Element and text location data
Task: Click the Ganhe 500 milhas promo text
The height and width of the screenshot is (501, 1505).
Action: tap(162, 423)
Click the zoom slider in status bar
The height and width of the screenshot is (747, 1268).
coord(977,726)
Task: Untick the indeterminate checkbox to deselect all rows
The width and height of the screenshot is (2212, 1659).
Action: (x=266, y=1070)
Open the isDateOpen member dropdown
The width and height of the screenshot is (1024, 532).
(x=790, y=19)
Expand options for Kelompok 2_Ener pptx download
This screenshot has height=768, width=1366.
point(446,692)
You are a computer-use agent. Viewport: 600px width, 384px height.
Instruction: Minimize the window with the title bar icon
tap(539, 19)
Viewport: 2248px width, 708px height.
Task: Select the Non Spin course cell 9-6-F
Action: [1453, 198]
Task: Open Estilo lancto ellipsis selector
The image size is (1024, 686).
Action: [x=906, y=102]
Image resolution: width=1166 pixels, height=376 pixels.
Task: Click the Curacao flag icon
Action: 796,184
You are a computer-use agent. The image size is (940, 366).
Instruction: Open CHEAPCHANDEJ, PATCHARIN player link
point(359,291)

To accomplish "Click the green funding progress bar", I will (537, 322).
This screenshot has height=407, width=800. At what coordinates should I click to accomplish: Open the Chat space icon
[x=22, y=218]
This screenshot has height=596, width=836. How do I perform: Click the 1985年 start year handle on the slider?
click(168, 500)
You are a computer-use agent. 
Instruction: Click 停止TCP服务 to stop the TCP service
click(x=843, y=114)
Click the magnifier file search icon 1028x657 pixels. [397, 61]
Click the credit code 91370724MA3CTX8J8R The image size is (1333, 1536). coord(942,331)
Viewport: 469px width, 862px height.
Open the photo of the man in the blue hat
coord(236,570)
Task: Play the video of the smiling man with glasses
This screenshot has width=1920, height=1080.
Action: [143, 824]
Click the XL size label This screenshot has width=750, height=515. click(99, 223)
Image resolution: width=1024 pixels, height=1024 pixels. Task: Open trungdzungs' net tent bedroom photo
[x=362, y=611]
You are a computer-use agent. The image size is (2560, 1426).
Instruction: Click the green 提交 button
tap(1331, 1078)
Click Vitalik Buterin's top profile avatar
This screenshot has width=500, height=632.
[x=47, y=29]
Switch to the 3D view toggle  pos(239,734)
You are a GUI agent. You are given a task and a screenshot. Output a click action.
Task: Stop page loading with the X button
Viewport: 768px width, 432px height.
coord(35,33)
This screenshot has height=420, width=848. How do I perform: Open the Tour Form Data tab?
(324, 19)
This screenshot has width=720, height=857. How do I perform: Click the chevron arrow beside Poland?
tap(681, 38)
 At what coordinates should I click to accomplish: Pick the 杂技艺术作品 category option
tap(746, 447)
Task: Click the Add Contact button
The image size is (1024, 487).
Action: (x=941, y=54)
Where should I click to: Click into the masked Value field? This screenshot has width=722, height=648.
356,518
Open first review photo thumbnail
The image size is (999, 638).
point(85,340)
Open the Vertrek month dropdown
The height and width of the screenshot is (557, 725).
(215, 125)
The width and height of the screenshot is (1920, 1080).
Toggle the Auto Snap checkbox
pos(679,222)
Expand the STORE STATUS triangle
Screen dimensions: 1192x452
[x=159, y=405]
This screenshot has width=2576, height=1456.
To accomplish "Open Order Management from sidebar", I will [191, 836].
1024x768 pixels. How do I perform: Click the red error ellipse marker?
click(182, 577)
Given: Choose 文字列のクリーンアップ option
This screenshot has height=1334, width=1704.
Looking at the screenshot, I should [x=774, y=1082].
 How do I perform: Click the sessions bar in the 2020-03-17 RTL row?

- **Prompt**
Extract every row above and reproduce each line without any change.

- **Result of the exercise**
Task: Click the Ganhe 500 milhas promo text
The height and width of the screenshot is (501, 1505).
Action: tap(162, 423)
Click the zoom slider in status bar
The height and width of the screenshot is (747, 1268).
coord(977,726)
Task: Untick the indeterminate checkbox to deselect all rows
The width and height of the screenshot is (2212, 1659).
Action: (x=266, y=1070)
Open the isDateOpen member dropdown
The width and height of the screenshot is (1024, 532).
(x=790, y=19)
Expand options for Kelompok 2_Ener pptx download
This screenshot has height=768, width=1366.
point(446,692)
You are a computer-use agent. Viewport: 600px width, 384px height.
Instruction: Minimize the window with the title bar icon
tap(539, 19)
Viewport: 2248px width, 708px height.
Task: Select the Non Spin course cell 9-6-F
Action: [1453, 198]
Task: Open Estilo lancto ellipsis selector
The image size is (1024, 686).
Action: [x=906, y=102]
Image resolution: width=1166 pixels, height=376 pixels.
Task: Click the Curacao flag icon
Action: 796,184
You are a computer-use agent. The image size is (940, 366).
Instruction: Open CHEAPCHANDEJ, PATCHARIN player link
point(359,291)

To accomplish "Click the green funding progress bar", I will (537, 322).
This screenshot has height=407, width=800. At what coordinates should I click to accomplish: Open the Chat space icon
[x=22, y=218]
This screenshot has height=596, width=836. How do I perform: Click the 1985年 start year handle on the slider?
click(168, 500)
You are a computer-use agent. 
Instruction: Click 停止TCP服务 to stop the TCP service
click(x=843, y=114)
Click the magnifier file search icon 1028x657 pixels. [397, 61]
Click the credit code 91370724MA3CTX8J8R The image size is (1333, 1536). coord(942,331)
Viewport: 469px width, 862px height.
Open the photo of the man in the blue hat
coord(236,570)
Task: Play the video of the smiling man with glasses
This screenshot has width=1920, height=1080.
Action: [143, 824]
Click the XL size label This screenshot has width=750, height=515. click(99, 223)
Image resolution: width=1024 pixels, height=1024 pixels. Task: Open trungdzungs' net tent bedroom photo
[x=362, y=611]
You are a computer-use agent. The image size is (2560, 1426).
Instruction: Click the green 提交 button
tap(1331, 1078)
Click Vitalik Buterin's top profile avatar
This screenshot has width=500, height=632.
[x=47, y=29]
Switch to the 3D view toggle  pos(239,734)
You are a GUI agent. You are given a task and a screenshot. Output a click action.
Task: Stop page loading with the X button
Viewport: 768px width, 432px height.
coord(35,33)
This screenshot has height=420, width=848. How do I perform: Open the Tour Form Data tab?
(324, 19)
This screenshot has width=720, height=857. How do I perform: Click the chevron arrow beside Poland?
tap(681, 38)
 At what coordinates should I click to accomplish: Pick the 杂技艺术作品 category option
tap(746, 447)
Task: Click the Add Contact button
The image size is (1024, 487).
Action: (x=941, y=54)
Where should I click to: Click into the masked Value field? This screenshot has width=722, height=648.
356,518
Open first review photo thumbnail
The image size is (999, 638).
point(85,340)
Open the Vertrek month dropdown
The height and width of the screenshot is (557, 725).
(215, 125)
The width and height of the screenshot is (1920, 1080).
Toggle the Auto Snap checkbox
pos(679,222)
Expand the STORE STATUS triangle
Screen dimensions: 1192x452
[x=159, y=405]
This screenshot has width=2576, height=1456.
To accomplish "Open Order Management from sidebar", I will [191, 836].
1024x768 pixels. How do I perform: Click the red error ellipse marker?
click(182, 577)
Given: Choose 文字列のクリーンアップ option
This screenshot has height=1334, width=1704.
Looking at the screenshot, I should [x=774, y=1082].
 How do I perform: Click the sessions bar in the 2020-03-17 RTL row?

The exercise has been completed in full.